From: "Nguyễn Thái Ngọc Duy" <pclouds@gmail.com>
To: git@vger.kernel.org
Cc: "Thomas Rast" <trast@inf.ethz.ch>,
"Joshua Redstone" <joshua.redstone@fb.com>,
"Nguyễn Thái Ngọc Duy" <pclouds@gmail.com>
Subject: [PATCH 6/6] Automatically switch to crc32 checksum for index when it's too large
Date: Mon, 6 Feb 2012 12:48:39 +0700 [thread overview]
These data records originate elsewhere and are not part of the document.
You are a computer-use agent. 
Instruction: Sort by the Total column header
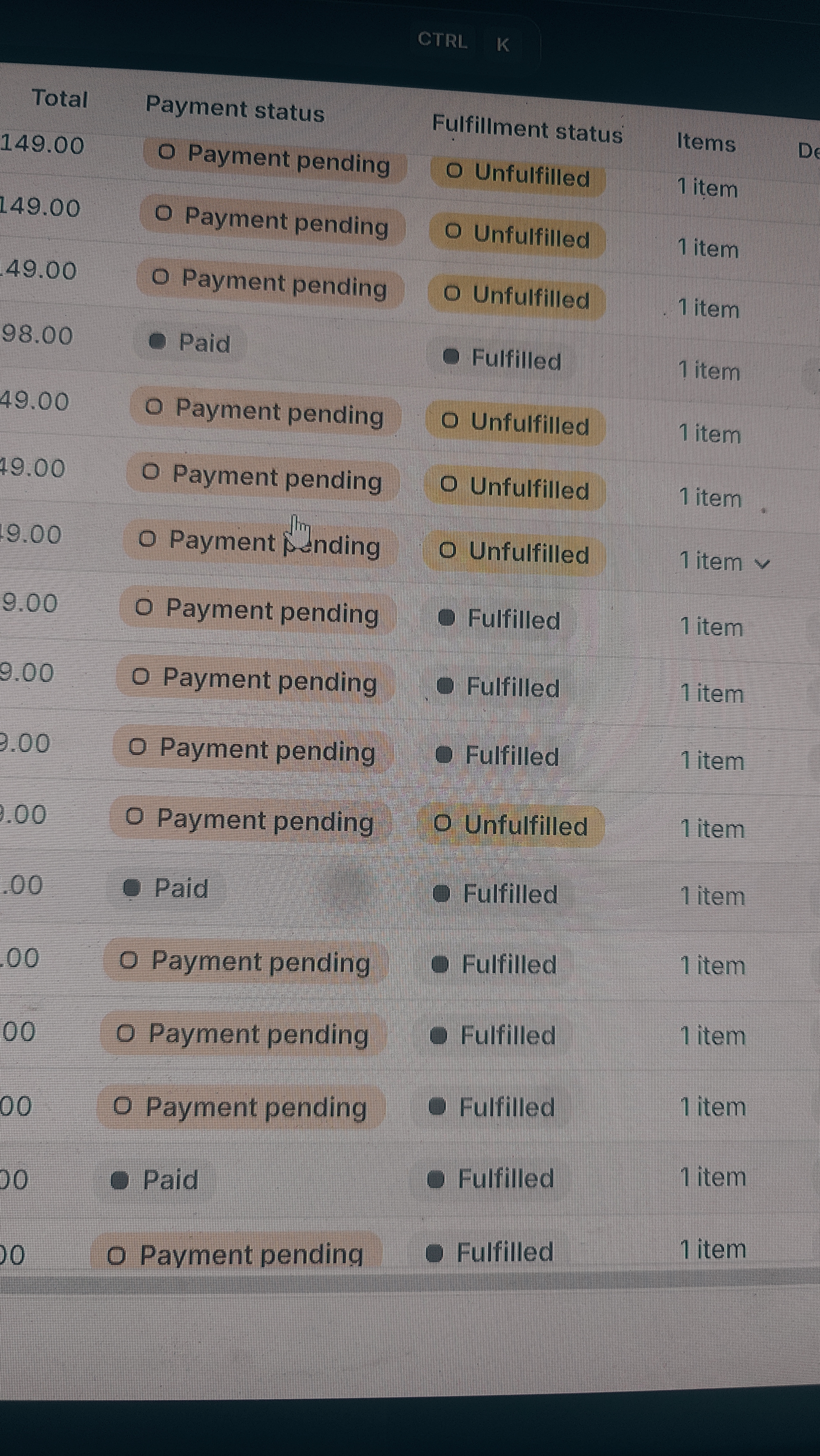tap(59, 98)
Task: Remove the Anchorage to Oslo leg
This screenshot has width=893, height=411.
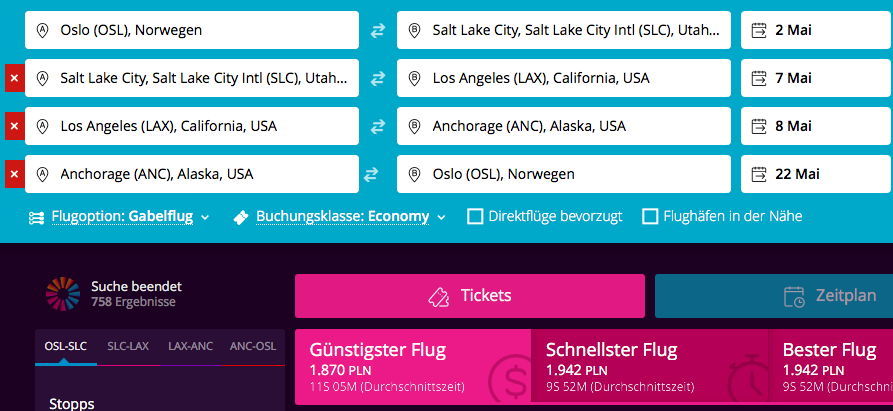Action: [14, 174]
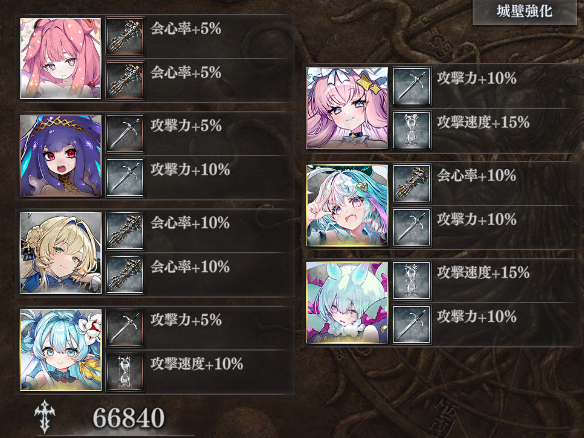Image resolution: width=584 pixels, height=438 pixels.
Task: Click second gauntlet icon of blonde character
Action: coord(125,275)
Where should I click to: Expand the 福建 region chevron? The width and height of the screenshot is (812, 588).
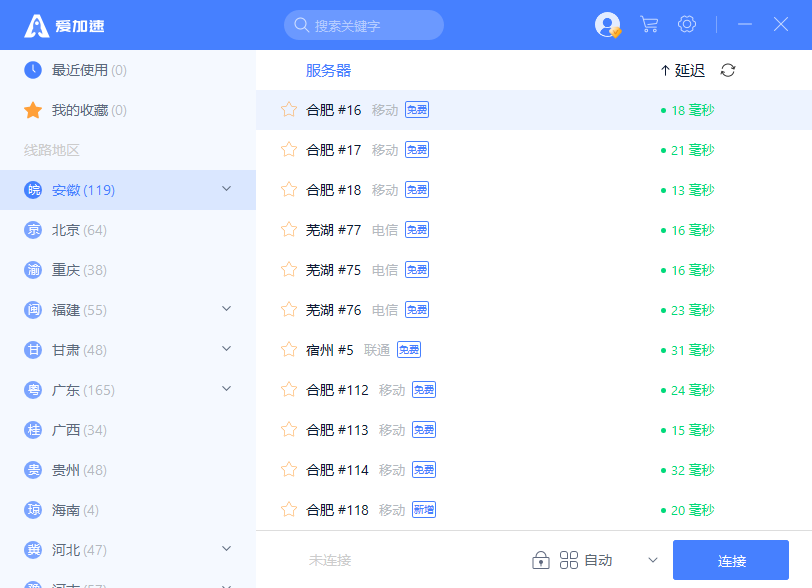[x=226, y=309]
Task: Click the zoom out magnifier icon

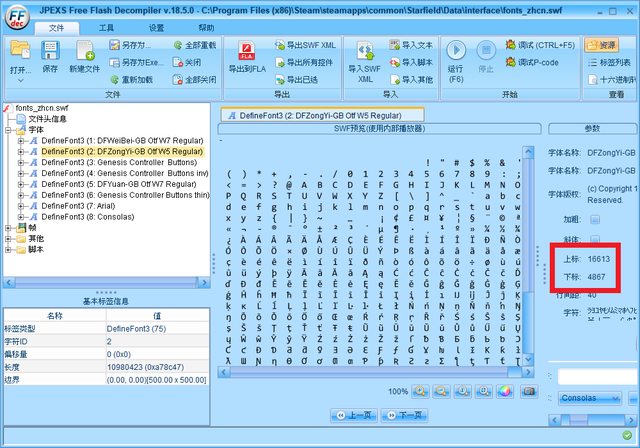Action: [x=442, y=391]
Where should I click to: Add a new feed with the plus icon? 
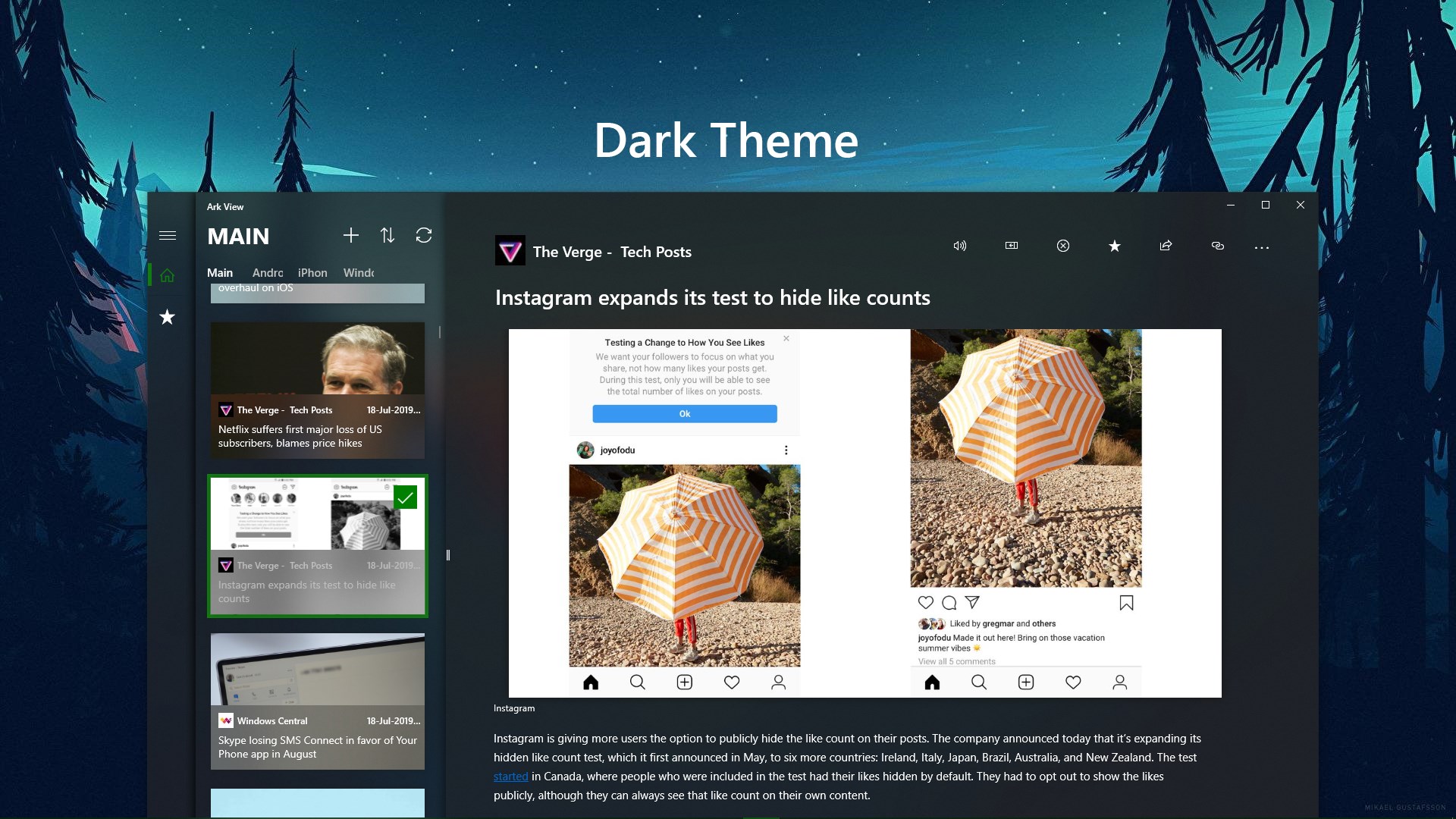pyautogui.click(x=351, y=236)
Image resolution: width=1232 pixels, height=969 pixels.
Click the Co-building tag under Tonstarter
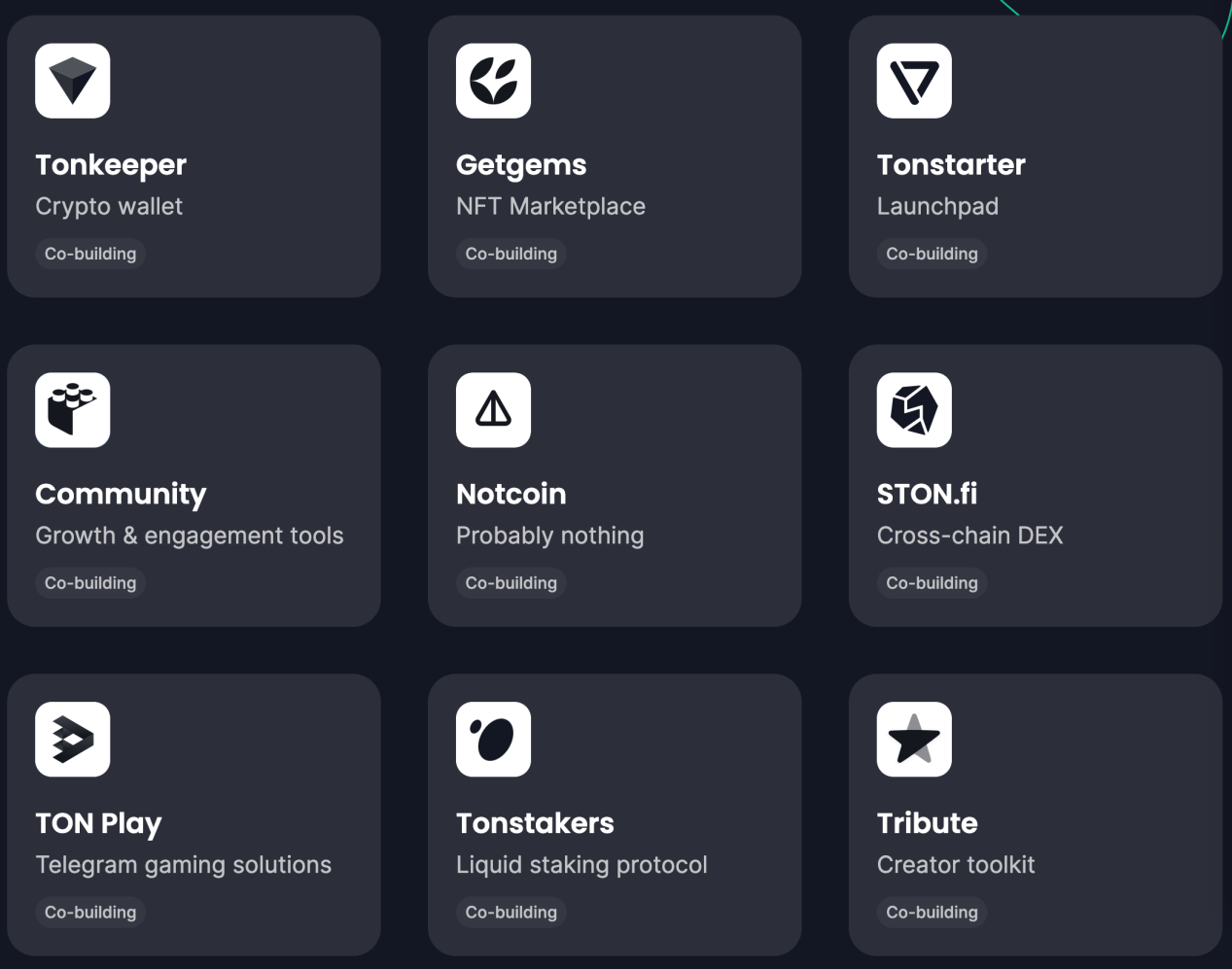click(x=932, y=254)
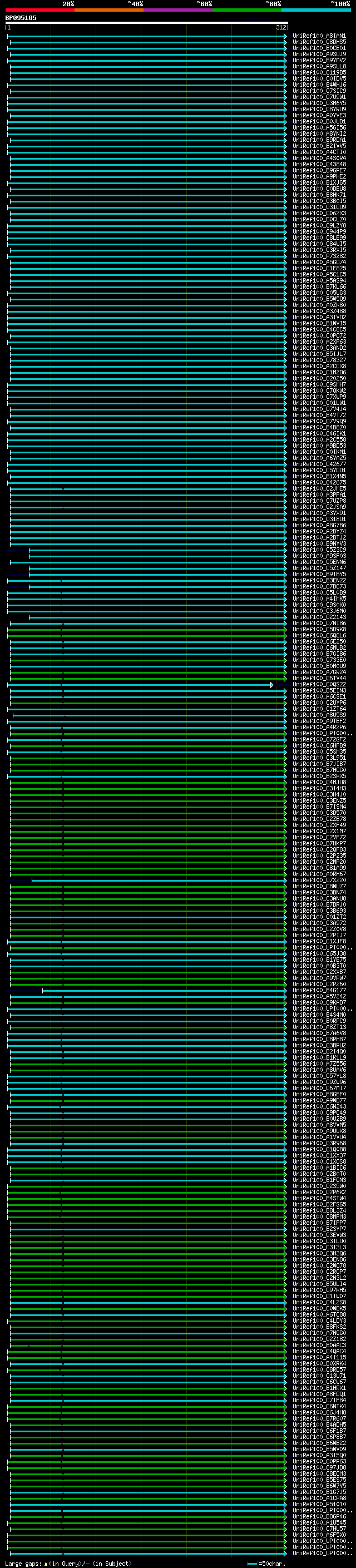Image resolution: width=356 pixels, height=1568 pixels.
Task: Click the orange ~40% identity color segment
Action: coord(109,10)
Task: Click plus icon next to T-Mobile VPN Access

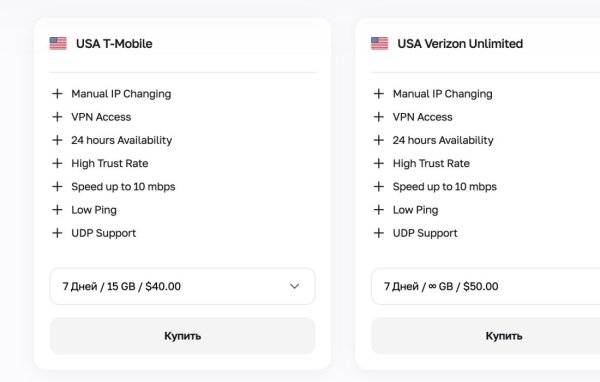Action: [57, 117]
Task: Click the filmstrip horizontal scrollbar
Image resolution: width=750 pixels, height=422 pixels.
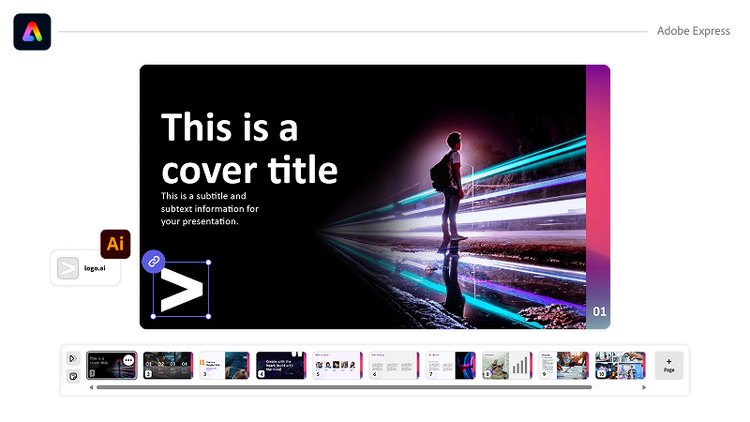Action: [340, 387]
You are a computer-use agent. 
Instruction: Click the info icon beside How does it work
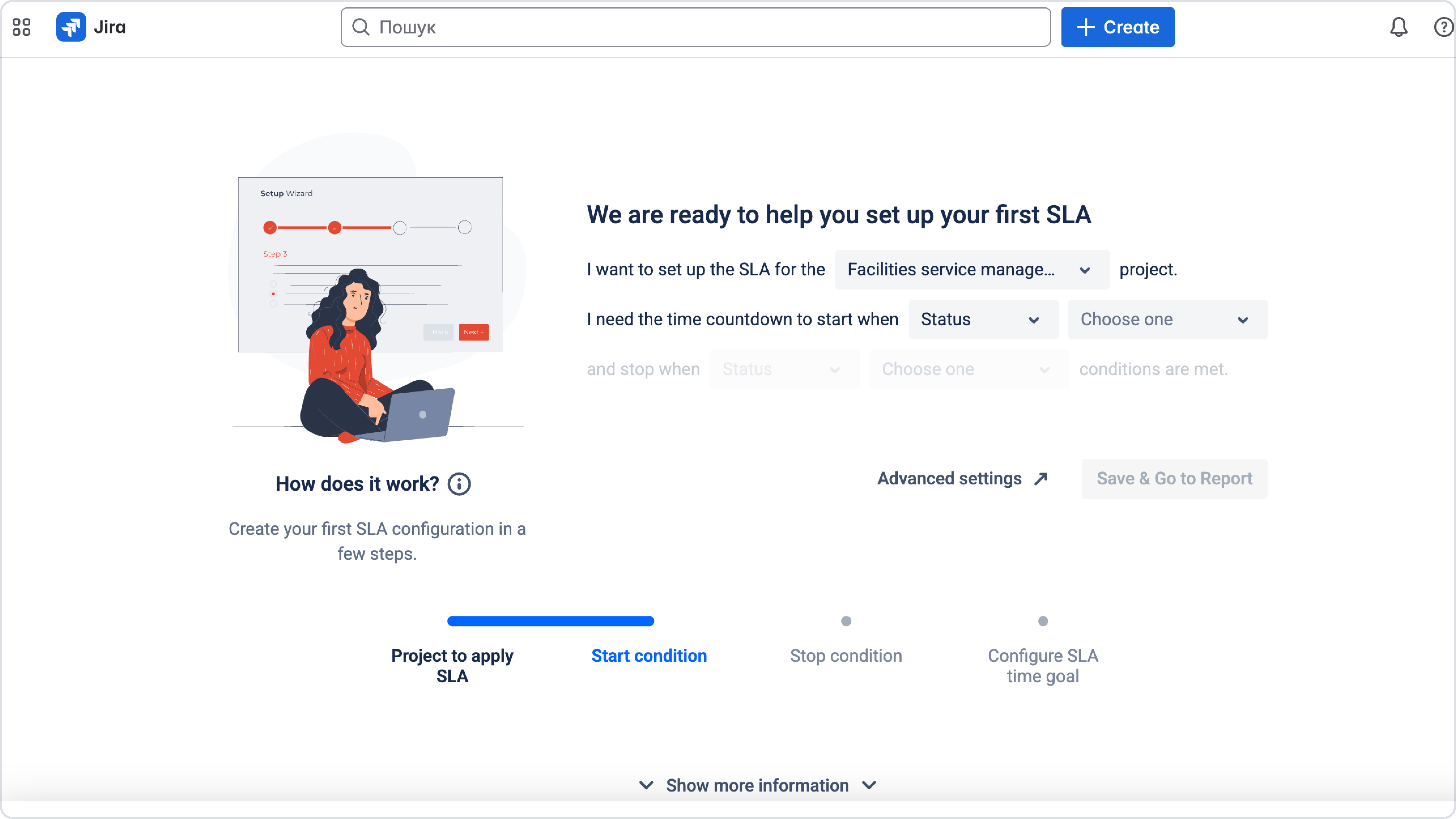459,484
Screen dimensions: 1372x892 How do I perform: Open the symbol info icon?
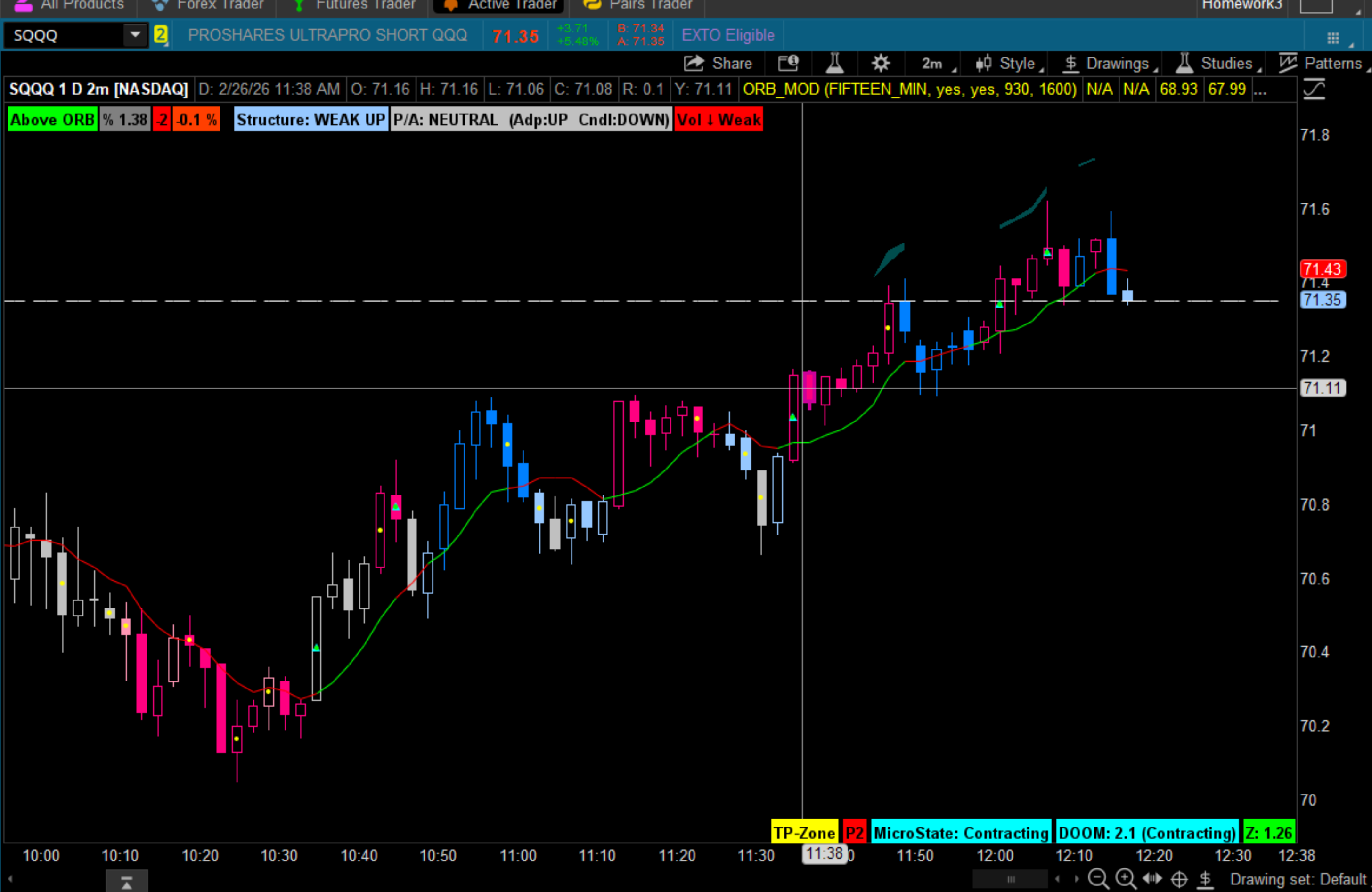coord(788,64)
Message-ID: <1328507319-24687-6-git-send-email-pclouds@gmail.com> (raw)
In-Reply-To: <1328507319-24687-1-git-send-email-pclouds@gmail.com>
An experiment with -O3 is done on Intel D510@1.66GHz. At around 250k
entries, index reading time exceeds 0.5s. Switching to crc32 brings it
back lower than 0.2s.
On 4M files index, reading time with SHA-1 takes ~8.4, crc32 2.8s.
Signed-off-by: Nguyễn Thái Ngọc Duy <pclouds@gmail.com>
---
I know no real repositories this size though. gentoo-x86 is "only"
120k. Haven't checked libreoffice repo yet.
On 2M files index, allocating one big block (i.e. reverting debed2a
(read-cache.c: allocate index entries individually - 2011-10-24)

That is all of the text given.